Third, non-availability of UCC gives sanction to the institutionalisation of a parallel justice delivery system presided over by religious or cultural heads/pundits, and simultaneously elevates these religious pundits to the rank of a judge – something which is not recognised by the Constitution of India. This system also goes against the principles of ‘separation of powers’ and ‘conflict of interest’ as the religious heads presiding over these cases themselves belong to the class of people who either framed these religious laws or has been defending or interpreting it since these laws had been framed. In the modern system of governance which functions on the basis of separation of powers, can one imagine the legislative arm of the state adjudicating on laws that it itself framed?
Cultural plurality
The UCC would not be an attack on the cultural plurality of India. Being a civil and not a criminal code, it does not call for suo motu action by the law enforcement agencies for its violation. People would be free to follow their traditional and religious practices; if there is any case where an individual feels subjugated under those practices, they can seek justice through an established framework in the court of law. UCC would provide this framework and come to the defence of this subjugated person, would treat him/her as equal citizen of the country and reinforce his/her fundamental rights under the broader framework of constitutional morality. Besides, what is the point of maintaining cultural plurality if it is rooted in inequity, injustice, subjugation and is not in consonance with the values of the Indian Constitution?
Lastly, on rhetorical side of the argument, why do the deniers of UCC and champions of the cultural/traditional plurality not demand the state to do away with the four acts that were passed in 1956 and other statutes implemented thereafter to reform the Hindu personal laws? It would not only reinforce the traditional practices of the Hindus, but also enrich the cultural diversity of the country of which the deniers are the proponent of. Certainly, this demand would not be made, and it should not be, as doing so will take India decades back where the civil doctrine of Hindus was based on anything but the ethos of Indian Constitution.
Conclusion
At a time when constitutional morality has been used as the basic principle for functioning of a dignified society, any social practice that runs counter to it in the name of religious or cultural freedom needs to be called out and eventually reformed. In the end, such practices are never about enjoying religious freedom; rather they are more about preserving the dominant patriarchal structure which benefits one section of the society.
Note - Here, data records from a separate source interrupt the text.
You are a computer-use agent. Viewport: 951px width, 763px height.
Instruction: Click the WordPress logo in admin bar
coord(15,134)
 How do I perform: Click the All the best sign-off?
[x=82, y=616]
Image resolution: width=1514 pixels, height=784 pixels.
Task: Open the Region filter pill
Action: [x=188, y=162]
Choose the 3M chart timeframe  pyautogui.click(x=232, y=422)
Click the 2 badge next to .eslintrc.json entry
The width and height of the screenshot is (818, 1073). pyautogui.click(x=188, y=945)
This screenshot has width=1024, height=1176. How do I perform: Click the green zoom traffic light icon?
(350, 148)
If it really was about religious freedom, the law board of the Islamic society would want not just their civil cases, but also their criminal cases to be adjudicated according to Shariat law. But they would not, because doing so would also subject men of the community to the harsher punishment based on the eye-for-an-eye principle. As these principles are reformed through modern criminal laws, it is also the time to subject the civil laws of all sections of the society to modern political principles. Why would we want to keep one aspect of our moral principles locked in historical time and protect it from the forces of modernity when we are ready to reap benefits from other ideas which are the result of expansion of our mental horizons beyond the confines of religion?
Nilanshu Kumar is a development professional and an MA Development Studies graduate of TISS, Mumbai.